The key method to understand here is conn.put_record, which takes three required arguments:

  1. The name of the stream to write to
  2. The data (sometimes called body or payload) of the event. We are sending this data as a Python string containing our JSON
  3. The partition key for the event. This will determine which shard the event is written to Now we just need to connect to Kinesis and try writing an event – this is as simple as:
from boto import kinesis
  
 conn = kinesis.connect_to_region(region_name="us-east-1",
        profile_name="ulp")
  
 write_event(conn, "events")

Part of the reason that this code is so simple is that the AWS CLI tool that you configured earlier uses boto, the AWS SDK for Python, under the hood. This means that boto can access the AWS credentials that you setup earlier in the AWS CLI without any trouble.

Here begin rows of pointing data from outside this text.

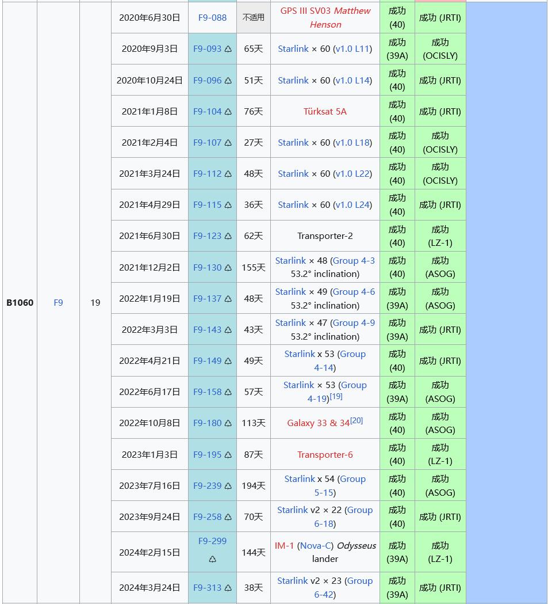Open the Galaxy 33 & 34 link

tap(318, 423)
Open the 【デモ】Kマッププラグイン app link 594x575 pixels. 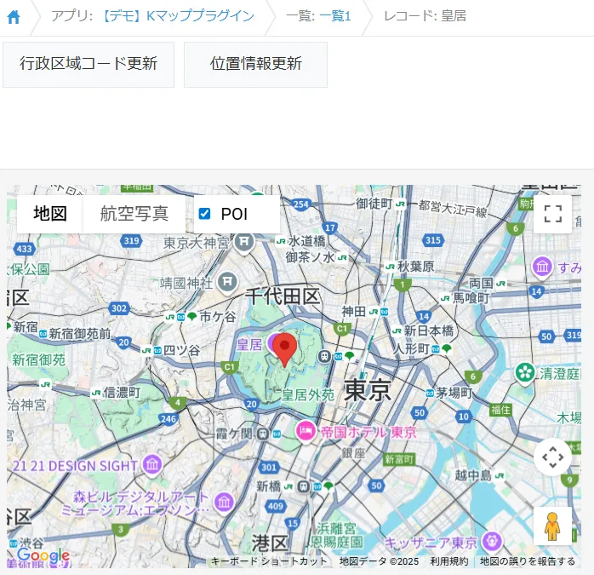(176, 16)
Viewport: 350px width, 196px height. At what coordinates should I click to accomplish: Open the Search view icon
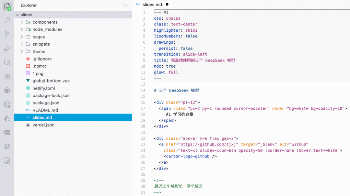point(7,20)
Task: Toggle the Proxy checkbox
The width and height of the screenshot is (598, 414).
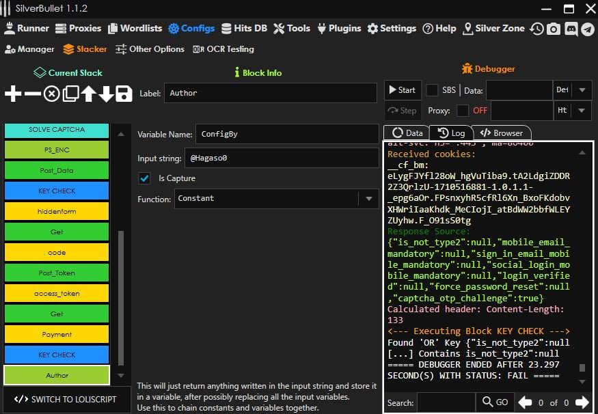Action: tap(463, 111)
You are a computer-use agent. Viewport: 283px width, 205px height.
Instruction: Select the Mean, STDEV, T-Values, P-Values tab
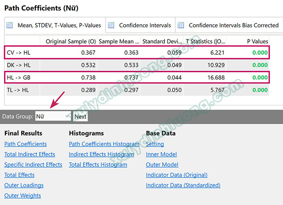tap(59, 26)
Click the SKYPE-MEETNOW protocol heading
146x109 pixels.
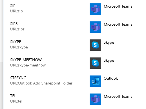click(x=26, y=60)
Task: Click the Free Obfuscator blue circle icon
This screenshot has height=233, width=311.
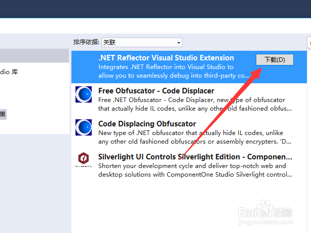Action: 83,95
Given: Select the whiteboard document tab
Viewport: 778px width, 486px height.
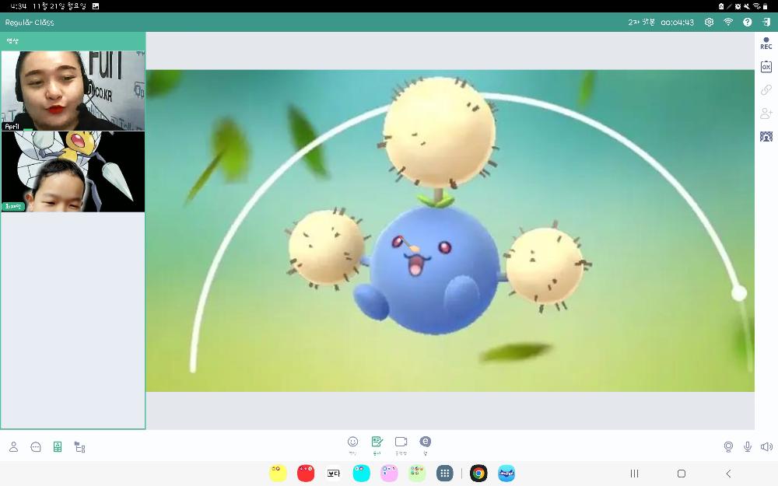Looking at the screenshot, I should [x=377, y=442].
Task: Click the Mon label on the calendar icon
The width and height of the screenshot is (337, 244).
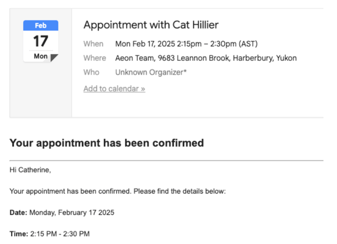Action: (x=41, y=56)
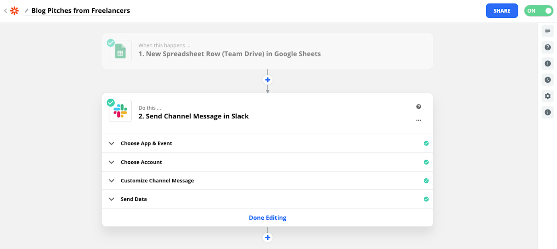Expand the Choose App & Event section
557x249 pixels.
pos(267,143)
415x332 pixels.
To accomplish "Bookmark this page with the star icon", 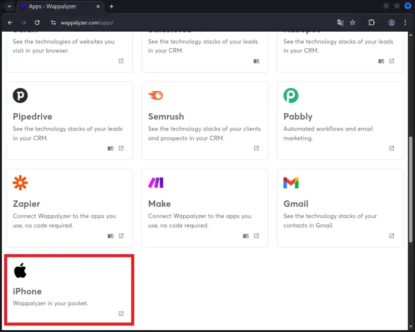I will pyautogui.click(x=353, y=23).
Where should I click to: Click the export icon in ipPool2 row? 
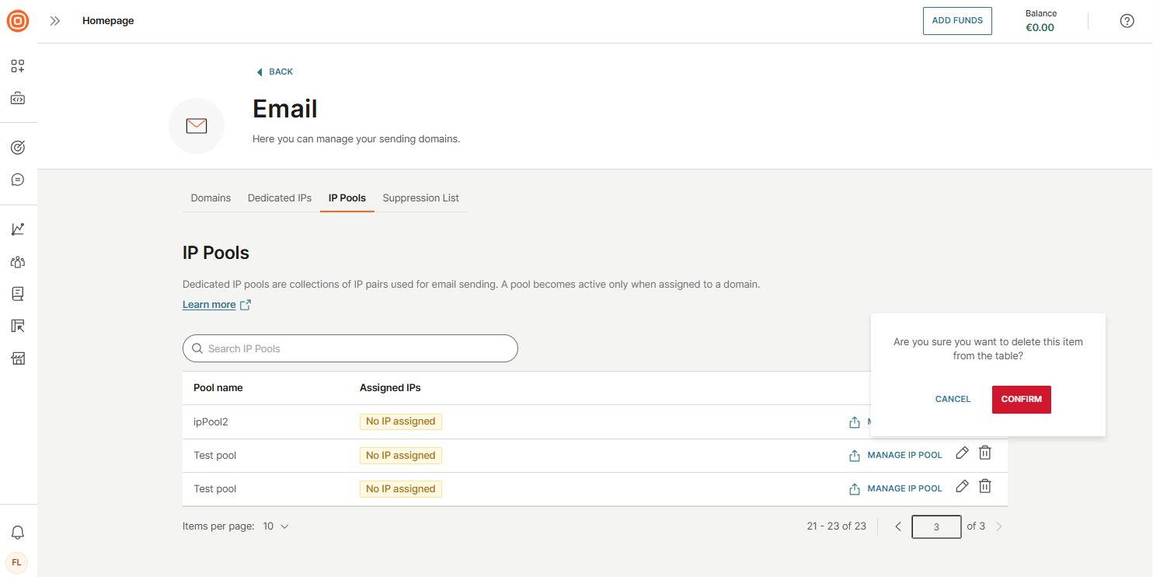pos(855,422)
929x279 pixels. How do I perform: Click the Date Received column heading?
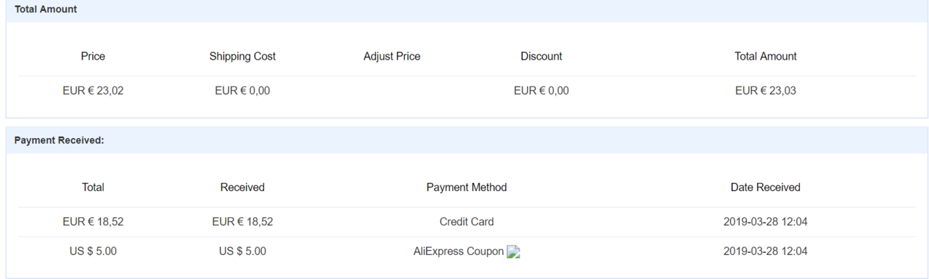[766, 187]
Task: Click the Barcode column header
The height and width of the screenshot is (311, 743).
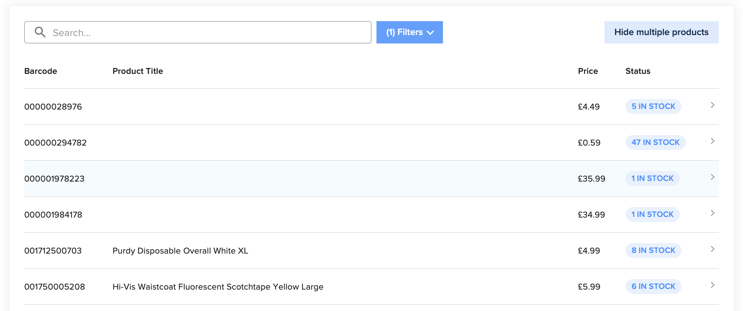Action: click(x=41, y=71)
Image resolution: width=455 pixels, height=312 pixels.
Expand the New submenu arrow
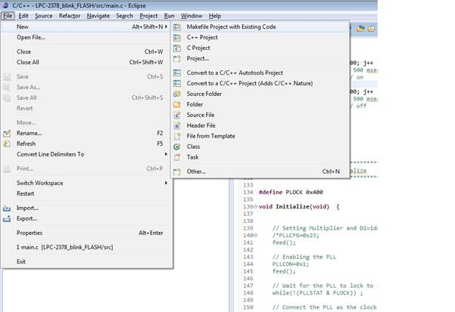pos(166,26)
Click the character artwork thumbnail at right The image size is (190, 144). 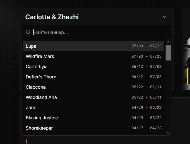point(186,49)
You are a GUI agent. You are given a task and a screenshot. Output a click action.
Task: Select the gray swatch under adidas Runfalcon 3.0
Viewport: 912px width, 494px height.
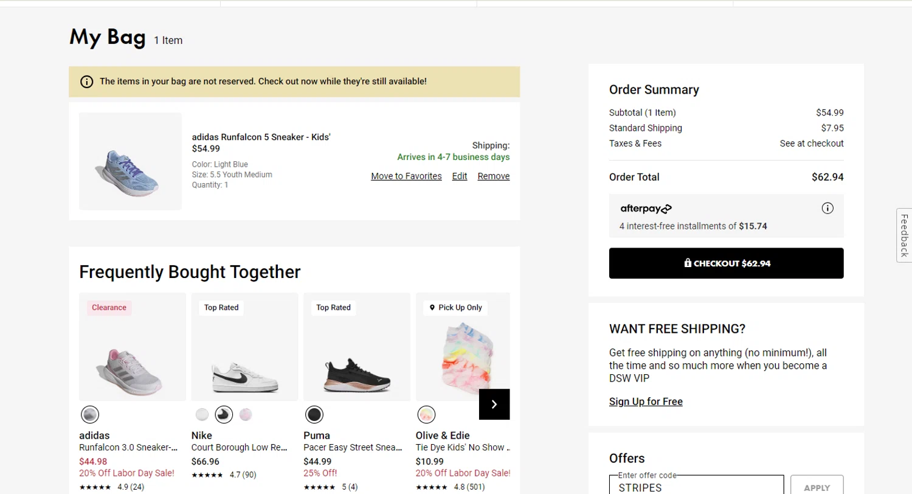coord(90,415)
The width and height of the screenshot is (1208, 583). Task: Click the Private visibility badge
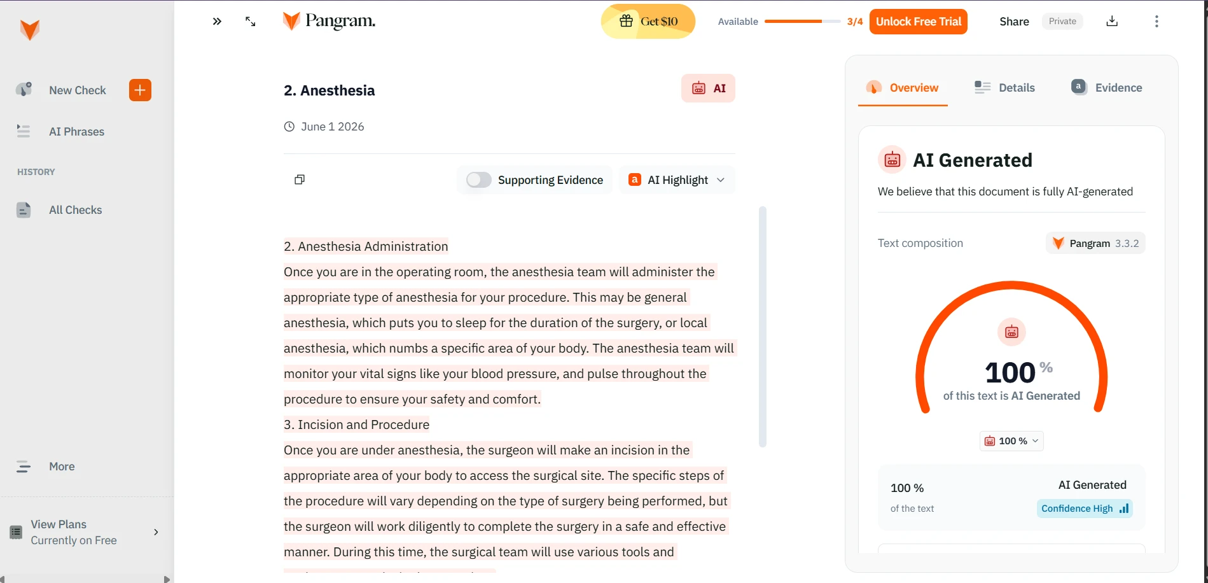[x=1062, y=21]
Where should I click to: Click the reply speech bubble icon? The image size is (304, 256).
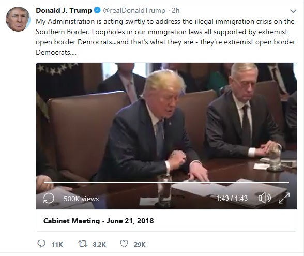[41, 244]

Hit enter on the above code and you should be greeted with… silence! Although in this case no news is good news, it would still be nice to get some visual feedback. This can be arranged: next put our event sending into an infinite loop in the Python interpreter like so:

while True:   write_event(conn, "events")

Leave this running for a couple of minutes, and then head back into the Kinesis section of the AWS web interface, and click on your events stream to bring up the Stream Details view. At the bottom of this view, in the Monitoring tab, you should be able to see the beginnings of lines on some of the charts, as in Figure 6.


dean_06

Figure 6. The Monitoring tab in the Stream Details view lets you review the current and historical performance of a given Kinesis stream.


Unfortunately, this is the only visual confirmation we can get that we are successfully writing to our Kinesis stream – at least until we write some kind of stream consumer. We will do that soon, but first let’s wrap up our systems monitoring agent. We won’t need the Python interpreter any more, so you can kill the infinite loop with Control-C, and then exit the interpreter with Control-D.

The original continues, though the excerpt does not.